31 janvier 2025
2025 débute à l'heure US, et avec elle l’occasion de repenser nos façons de construire et d’habiter. Ce mois-ci, nous mettons à l’honneur les bâtiments passifs américains au moment où les effets du réchauffement climatique s’accélèrent.
L'Édito,
2025 débute à l'heure US, et avec elle l’occasion de
repenser nos façons de construire et d’habiter. Ce mois-ci, nous mettons
à l’honneur les bâtiments passifs américains au moment où les effets du
réchauffement climatique s’accélèrent.
Ensemble, explorons comment allier innovation et durabilité pour bâtir un futur responsable.
Bonne lecture et belle année à tous.
Une maison passive résiste aux flammes en Californie
Source Instagram : _likealeaf
Lors des récents incendies de forêt qui ont ravagé le comté de Los Angeles, une maison construite selon les principes de la maison passive est restée intacte alors que tout le quartier a été réduit en cendres. Cet événement met en lumière la robustesse et l’efficacité de cette norme de construction innovante.
Les maisons passives consomment jusqu’à 90 % d’énergie en moins pour le chauffage et le refroidissement par rapport aux bâtiments conventionnels. Conçues pour une performance thermique maximale, elles offrent une isolation supérieure, une étanchéité optimale et une ventilation efficace. Ces caractéristiques ne se traduisent pas seulement par des économies d’énergie, mais aussi par une plus grande résilience face aux conditions extrêmes, comme les incendies ou les vagues de chaleur.
À l’heure où le changement climatique accroît la fréquence des catastrophes naturelles, l’adoption de la norme Passive House pourrait devenir une solution incontournable pour conjuguer efficacité énergétique et sécurité. Une construction plus durable et résiliente, c’est un avenir mieux protégé pour tous !
La Californie franchit une étape historique vers une énergie 100 % renouvelable
En 2024, la Californie a réalisé une prouesse énergétique majeure en atteignant une production d’énergie renouvelable couvrant plus de 100 % de la demande électrique sur son principal réseau pendant un record de 98 jours, entre mars et juin. Cette performance, issue d’une augmentation significative de la production solaire (+31 %), éolienne (+8 %) et du stockage par batteries (+105 %), a permis une réduction d’environ 40 % de la consommation de gaz fossile.

◆ **EXTRAIT D'ORIGINE**:
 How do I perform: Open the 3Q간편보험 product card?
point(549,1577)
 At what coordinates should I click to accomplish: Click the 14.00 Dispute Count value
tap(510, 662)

◆ **CONSIGNES**:
Donnez la suite de l'infolettre sur les bâtiments passifs américains, en commençant juste après sa dernière phrase. La liste est un document à part, indépendant de l'infolettre.

◆ **RÉPONSE ATTENDUE**:
Contrairement aux idées reçues, cette transition massive vers les énergies renouvelables n'a pas provoqué de pannes ni d’augmentations de coûts excessives. Au contraire, les États américains ayant une forte proportion d’énergie éolienne et solaire enregistrent généralement des prix de l’électricité inférieurs.
Ce succès illustre la viabilité d’un réseau électrique fiable, alimenté à 100 % par des sources renouvelables. Il conforte les modèles théoriques qui prédisent la faisabilité d’une transition énergétique mondiale vers une électricité propre et durable. L’étude met également en avant le rôle crucial des batteries, permettant de stocker l'excédent de production solaire en journée pour une utilisation nocturne, contribuant ainsi à la stabilité du réseau.
Avec ces résultats impressionnants, la Californie se positionne comme un modèle pour le reste du monde, prouvant que la transition vers une énergie entièrement renouvelable est non seulement possible, mais bénéfique économiquement et environnementalement.
Passivhaus : Une croissance mondiale impressionnante
La carte ci-dessus illustre la répartition des certifications Passivhaus à travers le monde, mettant en lumière l'engagement croissant pour une construction durable et écoénergétique.
Les chiffres clés :
Europe : Leader mondial avec 2 978 800 m² de surface certifiée.
Asie : En pleine expansion avec 711 100 m² de surface certifiée.
Amérique du Nord et Latine : 310 900 m² de surface certifiée, témoignant d'un intérêt grandissant.
Sud-Pacifique : 66 400 m² de surface certifiée, avec un potentiel prometteur.
Ces données témoignent de l'impact global du standard Passivhaus, favorisant des constructions plus économes en énergie, confortables et respectueuses de l’environnement.
Le portrait du mois
Aujourd'hui, c'est Boris RYBALTCHENKO qui répond à nos questions.
Présentez-nous votre entreprise et votre parcours professionnel.
BRAV, c’est une agence d’architecture dont le nom est autant un clin d'oeil qu’une démarche face au dérèglement climatique. L’agence BRAV accompagne les maîtres d’ouvrage en s’entourant de professionnels qui sont sensibles au fait de “ Bâtir, Rénover, Avec le Vivant ”.
Il s’agit dès la phase d’audit d’inverser les points de vue, avec humilité et bon sens, pour concevoir et trouver des solutions vers le Passif afin que le bâtiment puisse également participer activement au développement des vivants tels que les oiseaux, végétaux ou pollinisateurs.
Cette démarche engagée est celle d’un processus qui consiste à considérer la terre, le vent, le soleil, la pluie ou le sol comme des entités vivantes qui font partie du vivre ensemble et pas seulement comme des données bioclimatiques.
Pour quelles raisons avez-vous choisi de développer le standard passif ?
Avant de m’orienter vers des études d’architecture, j’ai effectué un cursus de mathématiques de la décision à l’université de Paris Dauphine ce qui m’a permis de ne pas me tirer les cheveux à la moindre addition, même si aujourd’hui j’ai bel et bien perdu mes cheveux !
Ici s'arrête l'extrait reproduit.